Son Dakika Haberler

Ahmet Dur

Ahmet Dur

​Kediname

19 Wednesday 2020
İstanbul’da ulusal gazetelerde muhabirliğe başladığım ilk yıllardan beri tanıyorum Mehmet Nuri Yardım ağabeyi. Onun azmine, enerjisine, çalışma disiplinine hayranım.

Günlük gazetede, aylık dergilerde yazar. Her hafta kendi söyleşi programını yapar. Radyo programları hazırlar. TV programlarına katılır. Editörlüğe ve yazarlığa meraklılar için kurslar açar ve geleceğe yatırım yapar.

Bütün bunların yanında düzenli olarak kitaplar yazar, araştırmalar yapar. Kültür sanat programlarına katılmaya çalışır. Buradan sevgili Mehmet Nuri Yardım için büyük bir maşallahınızı alırım. Allahım nazarlardan korusun.

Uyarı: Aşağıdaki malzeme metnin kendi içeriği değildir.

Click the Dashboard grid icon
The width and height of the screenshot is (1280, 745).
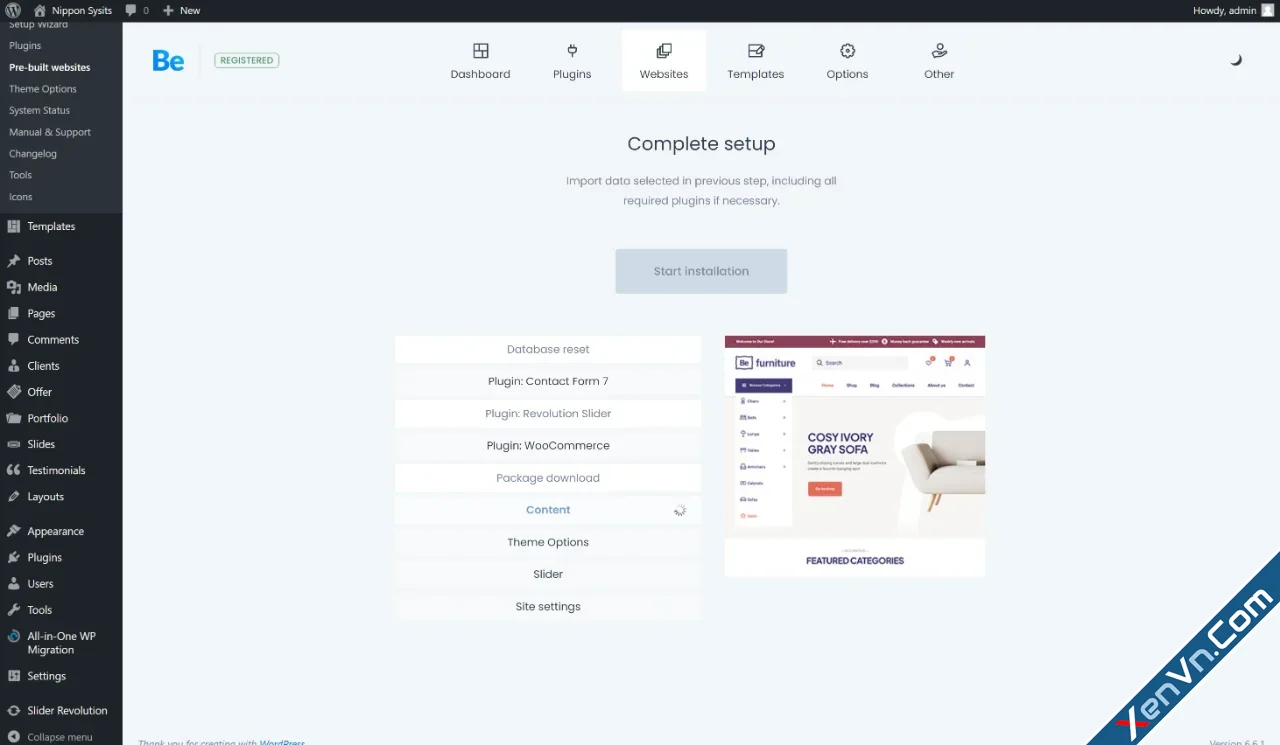pos(480,51)
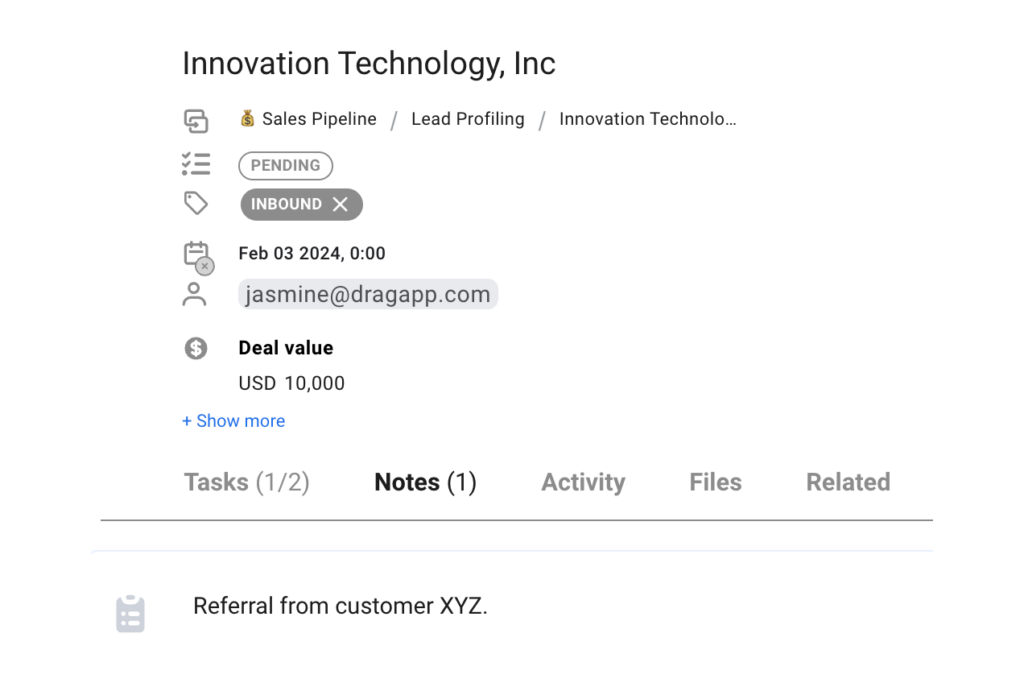
Task: Open the Lead Profiling breadcrumb
Action: point(468,119)
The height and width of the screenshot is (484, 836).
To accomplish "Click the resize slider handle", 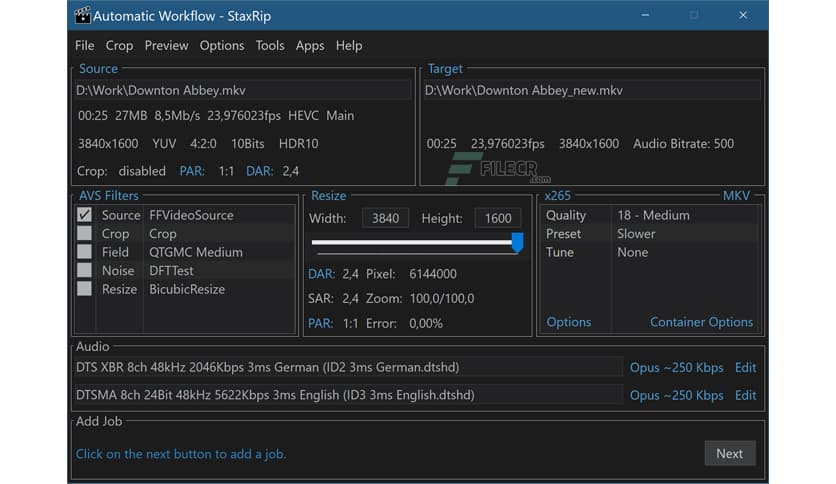I will click(517, 242).
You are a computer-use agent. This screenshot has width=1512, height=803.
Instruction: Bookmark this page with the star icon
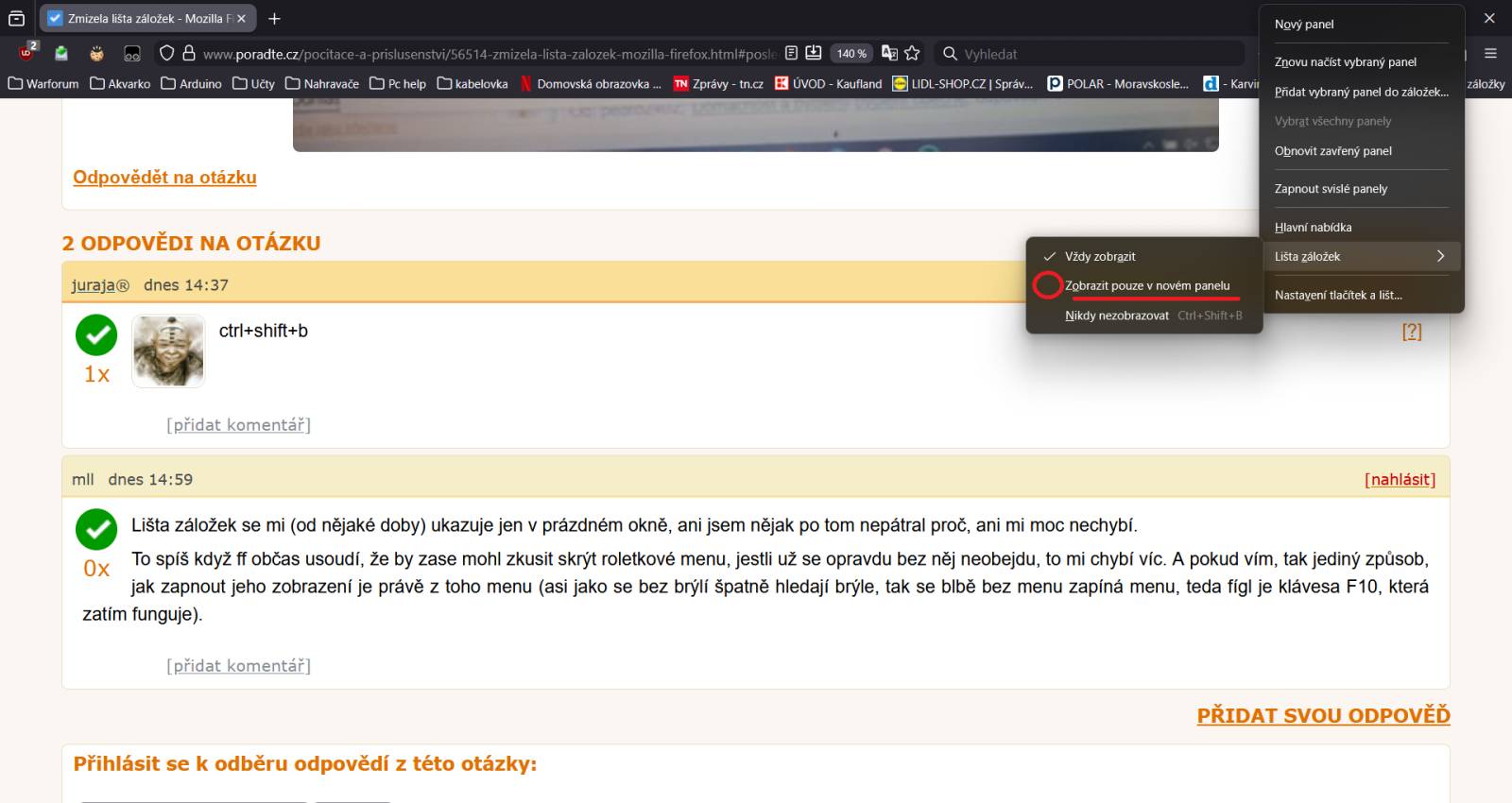tap(912, 54)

Bazen büyüklerim ve dostlarım ile konuşurken Mehmet abinin gıyabında keşke 5-6 tane daha ‘Mehmet Nuri Yardım’ olsa deriz. Gerçekten de soy ismi gibi yardım severdir. Tam bir kültür sanat ve edebiyat sevdalısıdır. Keşke her ilde böyle güzel bir insan olsa. Eminim kültür sanat faaliyetleri daha başka olurdu.

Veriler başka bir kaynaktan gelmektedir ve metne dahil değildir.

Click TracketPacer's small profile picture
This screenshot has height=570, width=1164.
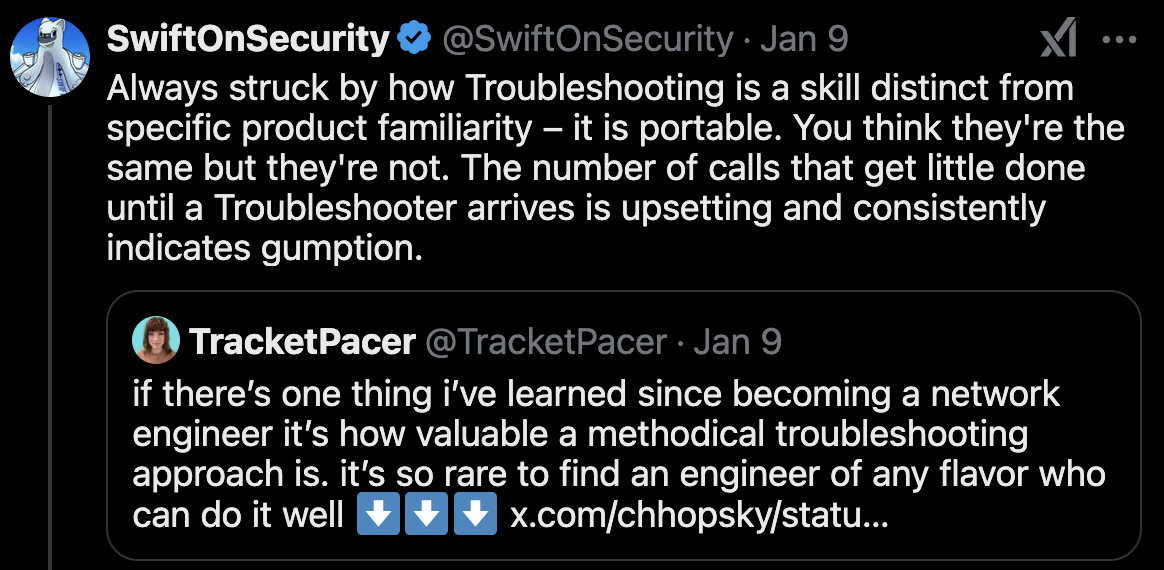(155, 341)
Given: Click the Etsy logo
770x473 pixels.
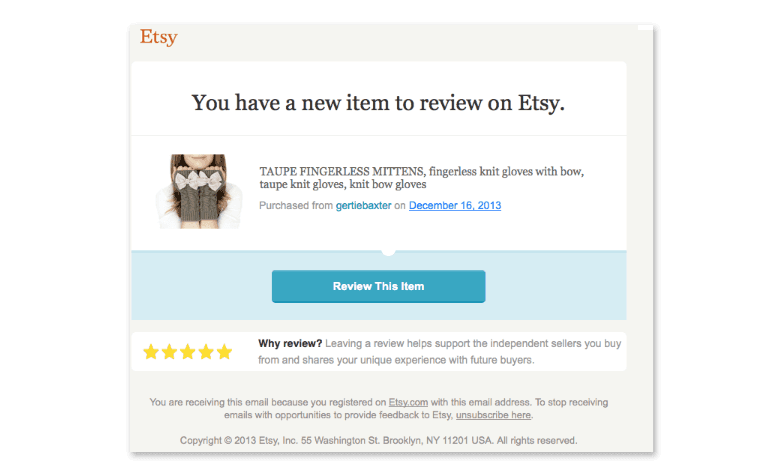Looking at the screenshot, I should 158,38.
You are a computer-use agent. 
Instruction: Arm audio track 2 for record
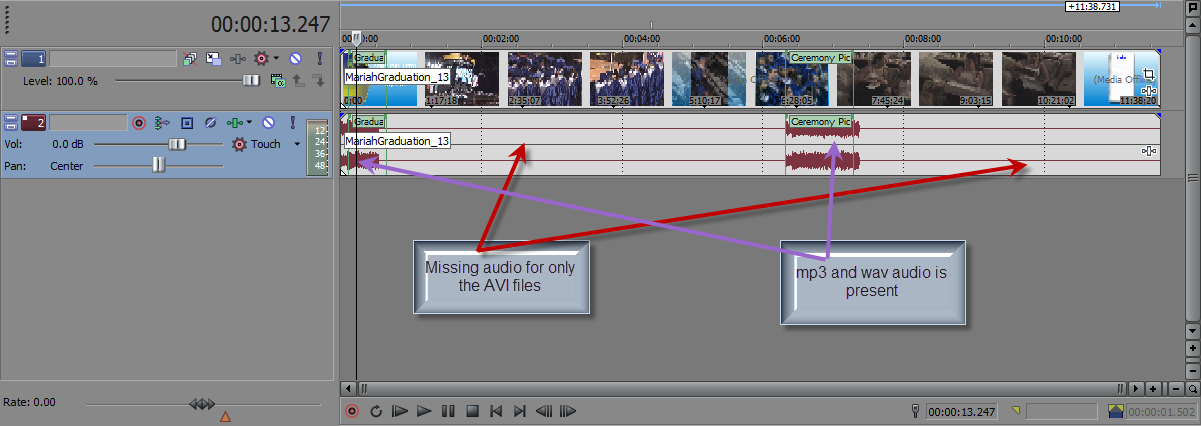click(x=139, y=123)
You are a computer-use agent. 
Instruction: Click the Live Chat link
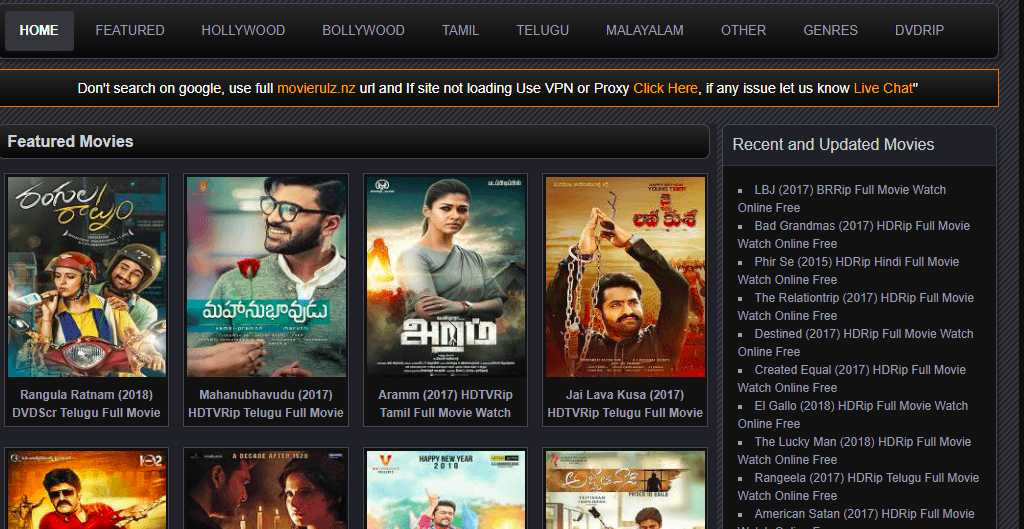[x=883, y=88]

Kendisiyle birkaç projede birlikte çalışma onuruna eriştim. Çok iyi bir ekip arkadaşı. Kırmaz, kızmaz. Yapılması gerekeni usulünce gösterir, tatlı diliyle anlatır.

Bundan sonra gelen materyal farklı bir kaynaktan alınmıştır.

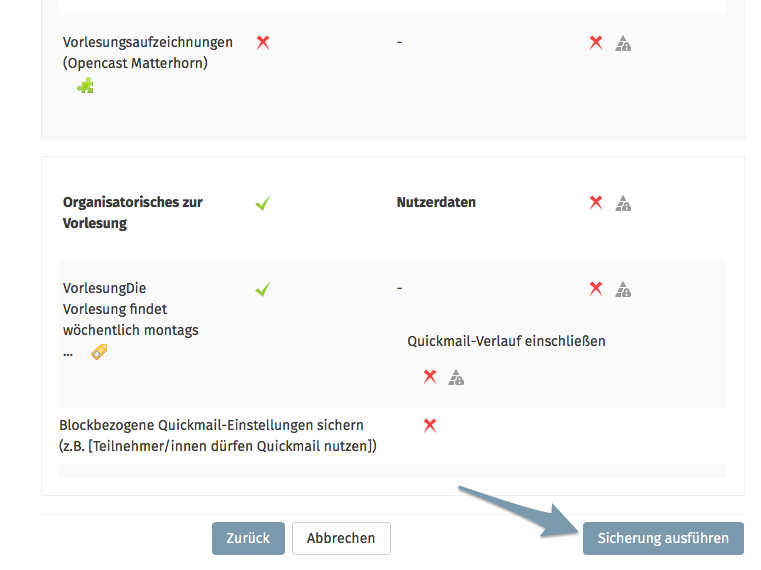Click grey lock icon in Nutzerdaten row
The width and height of the screenshot is (761, 570).
point(623,203)
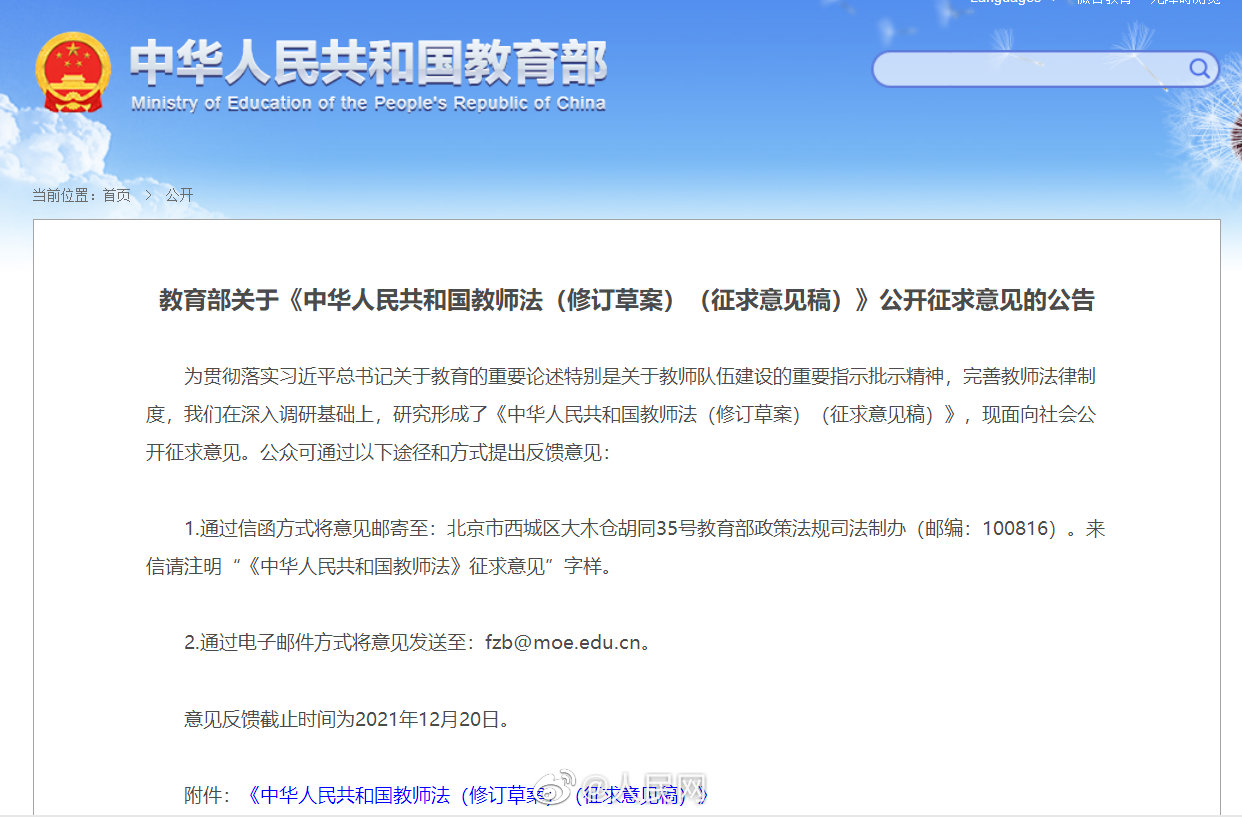
Task: Click the English Ministry of Education subtitle
Action: (x=368, y=103)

İnsanları sevdiği kadar hayvanları da sever. Evlerinde besledikleri ‘Lokum’ adlı kediyi neredeyse çocuklarından ayırmaz. Lokum evlerine bebekken gelmiş. Gözlerinin önünde büyümüş. Ev ahalisinin sevgili olmuş adeta. Sosyal medya günlüklerinde Lokum’un hal ve hareketlerinden bahseden, fotoğraflarını paylaşan Mehmet abi, sürpriz yaparak Lokum’un kitabını yazdı. Akıl Fikir Yayınlarından yayınlandı. Şu ana kadar çok kitap yazdı ama bu kitap daha fazla ilgi ve alaka gördü.

Hayvanlarda ki merhamete, sevgiye, paylaşma duygusuna hayran olduğunu ve bu kitapta da bunu anlatan Yardım, peygamberimizin,sahabelerin, İslam büyüklerinin, tarihteki önemli isimlerin, değerli edebiyatçı ve yazarların da kedi beslediklerine önemle vurgu yapıyor.

“Kediler asla nankör değildir”
Akşam gazetesinden sevgili dostum ağabeyim Bedir Acar’a verdiği mülakatta Mehmet Nuri Yardım nankörlükle ilgili şöyle diyor: “Bu söz, tarih boyunca insanların kedilere attıkları en büyük iftira. Kedi asla nankör değildir. Ucuz bir mama verirsiniz, bir ömür boyunca yanınızda sadakatle kalır. Sizi sever, çevrenizde dolaşır, başta çocuklar olmak üzere bütün aile fertlerini mutlu eder. Sizi seyreder. Can yoldaşlığı eder. Misafirlerinizle merhabalaşır. Ama o aynı zamanda bir şahsiyet sahibidir. Yaltaklanmayı bilmez, abartıyı sevmez. Onuruna düşkündür. Sevmenin ölçüsünü kaçırdığınızda hafiften bir tırmık bile atar. “Yeter baba, artık sıkıldım.” dercesine patisini sallar ve yanınızdan kaçar. Kediler, kişilik sahibidir. Minnet edilmeyi sevmez, mihneti kabul etmezler. Kedilerin kendilerini ev sahibi kabul ettikleri, biz insanları misafir gördükleri iddia edilir. Bu da değil. Onlar sadece birlikte yaşadığımızı, aynı “hanenin eşit bireyleri” olduğumuzu, dolayısıyla kimsenin kimseye üstünlük taslamaması gerektiğini hâl dilleriyle anlatırlar. Doğrusu da budur. Kediler evlerimizdeki çocuklarımız gibi birer bireydir. Sadece cinsleri farklı. Ben Lokum’un hiçbir zaman nankörlüğünü görmedim, aksine evimize neşe, mutluluk ve huzur getirdi. Bütün okuyucularımıza, herkese tavsiye ediyorum. Bugüne kadar kedisiz yaşayanlar, bir sürpriz yapıp denesinler, apartman önünde bekleşen bir kediyi evlerine alıp beslesinler. Hayatlarının ne kadar renklendiğini ve anlam kazandığını o zaman göreceklerdir.”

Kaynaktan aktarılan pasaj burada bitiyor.